An auctioneer will pound the gavel April 24, selling off 20 Van Dorn injection molding machines, plus granulators, a water-cooling system, molds and the Texler toolroom.
Tecco, like some other custom molders these days, feels caught up in a global-economy whirlpool.
Peak employment at the plant was about 180 people. A year ago, Texler employed about 100, and that number had trickled down to 45 when the doors finally closed a few weeks ago.
He said Texler had a good reputation. Officials invested money back into the plant, but new, smaller molders took some work.
But the 54-year-old Tecco said what really hurt was customers moving work to Mexico and China. Why is Texler closing?

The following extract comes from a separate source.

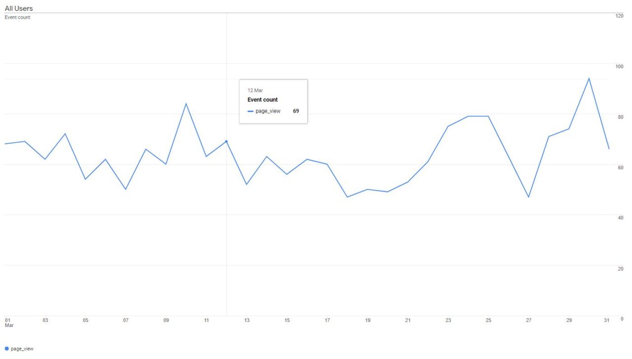This screenshot has height=359, width=632.
Task: Click the 27 x-axis date label
Action: (528, 320)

``You want two words? Bill Clinton,'' Tecco said. The North American Free Trade Agreement has a downside, he said. ``It's not that we can't be competitive, but the [original equipment manufacturers], our customers, are moving overseas.''
One big blow came when Sunbeam Corp. moved its Cleveland-area Mr. Coffee operation to Mexico in 2000. The coffee-maker assembly factory had been an important customer, Tecco said. Texler also used to mold for Rubbermaid Inc., but the relationship changed after Newell Co. bought the housewares giant in 1999.
``It was difficult to turn a profit. They kept squeezing you. You can't blame them, though. They're trying to make a buck, too,'' he said.
The molder also lost electrical-connector molding jobs and medical contracts when some of those customers moved to Puerto Rico, he said. Texler had a clean-room molding area in part of the plant.
``We put a ton of money back into the company to try and get other work into here to replace that work,'' he said. ``We just couldn't find it.''
Tecco was a hands-on president. He got his start in plastics as a young man helping out at Ankney Co., a Cleveland mold maker and molding shop. His father, Charles Tecco, was a tool and die maker at Bob Ankney's shop, which had rented space in Van Dorn Co.'s old injection press factory in Cleveland. Ankney moved to Twinsburg in the late 1960s.
Bill Tecco said he was a college dropout, working in the toolroom and running molding machines.
After Ankney died in the early 1970s, Cleveland-based Weatherhead Industries bought the company. It eventually became Weatherchem Inc., a molder of closures such as the Flapper top that dominates the market for shake-top Parmesan cheese. His father designed assembly machines for the closures, and developed some molds for shaker-top closures and a child-resistant closure.
Meanwhile, Bill Tecco went to Scott Industries in Cleveland, a new injection molding division of Lester Industries. He left to start Texler with several partners in 1978. Texler ended up buying Scott, he said.
After Bill Tecco and his partners founded Texler in 1978, his father left Weatherchem and joined the new molder.
Texler started in the Cleveland suburb of Bedford Heights, then expanded and moved to Solon. In 1990, Texler moved to its current 65,000-square-foot factory in Macedonia.
He realizes the tide of global trade is a strong one, maybe insurmountable. He doesn't have the answers, but said cheap labor is the lure - driven by Americans' appetite for cheap imported products.
``Until we bring wages up overseas, we're going to be hurting,'' he said.